:: ENTRIES PROVIDED ::
==========

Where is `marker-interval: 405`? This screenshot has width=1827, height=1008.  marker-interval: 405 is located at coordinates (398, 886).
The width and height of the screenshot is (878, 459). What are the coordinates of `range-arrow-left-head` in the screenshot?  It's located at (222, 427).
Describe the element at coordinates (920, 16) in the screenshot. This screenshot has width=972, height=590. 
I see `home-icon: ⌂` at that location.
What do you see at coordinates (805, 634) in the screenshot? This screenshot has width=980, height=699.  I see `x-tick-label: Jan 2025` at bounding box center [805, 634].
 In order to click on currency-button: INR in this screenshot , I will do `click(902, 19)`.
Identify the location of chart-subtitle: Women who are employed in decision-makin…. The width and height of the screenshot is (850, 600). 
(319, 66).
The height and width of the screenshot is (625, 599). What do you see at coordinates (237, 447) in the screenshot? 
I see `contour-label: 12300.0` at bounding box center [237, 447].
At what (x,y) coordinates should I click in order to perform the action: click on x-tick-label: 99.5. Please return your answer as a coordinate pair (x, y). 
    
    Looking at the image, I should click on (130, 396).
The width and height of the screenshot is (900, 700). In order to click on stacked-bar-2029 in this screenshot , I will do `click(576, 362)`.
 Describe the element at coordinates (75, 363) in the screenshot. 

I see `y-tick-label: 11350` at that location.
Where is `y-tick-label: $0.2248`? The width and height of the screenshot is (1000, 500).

==========

:: WHAT THE TASK REQUIRES ::
Reproduce all of the records above word for word, changing nothing in any line.

:: WRITTEN REPLY ::
Where is `marker-interval: 405`? This screenshot has width=1827, height=1008.  marker-interval: 405 is located at coordinates (398, 886).
The width and height of the screenshot is (878, 459). What are the coordinates of `range-arrow-left-head` in the screenshot?  It's located at (222, 427).
Describe the element at coordinates (920, 16) in the screenshot. This screenshot has width=972, height=590. 
I see `home-icon: ⌂` at that location.
What do you see at coordinates (805, 634) in the screenshot? This screenshot has width=980, height=699.  I see `x-tick-label: Jan 2025` at bounding box center [805, 634].
 In order to click on currency-button: INR in this screenshot , I will do `click(902, 19)`.
Identify the location of chart-subtitle: Women who are employed in decision-makin…. The width and height of the screenshot is (850, 600). 
(319, 66).
The height and width of the screenshot is (625, 599). What do you see at coordinates (237, 447) in the screenshot? 
I see `contour-label: 12300.0` at bounding box center [237, 447].
At what (x,y) coordinates should I click in order to perform the action: click on x-tick-label: 99.5. Please return your answer as a coordinate pair (x, y). 
    
    Looking at the image, I should click on (130, 396).
The width and height of the screenshot is (900, 700). In order to click on stacked-bar-2029 in this screenshot , I will do `click(576, 362)`.
 Describe the element at coordinates (75, 363) in the screenshot. 

I see `y-tick-label: 11350` at that location.
Where is `y-tick-label: $0.2248`? The width and height of the screenshot is (1000, 500).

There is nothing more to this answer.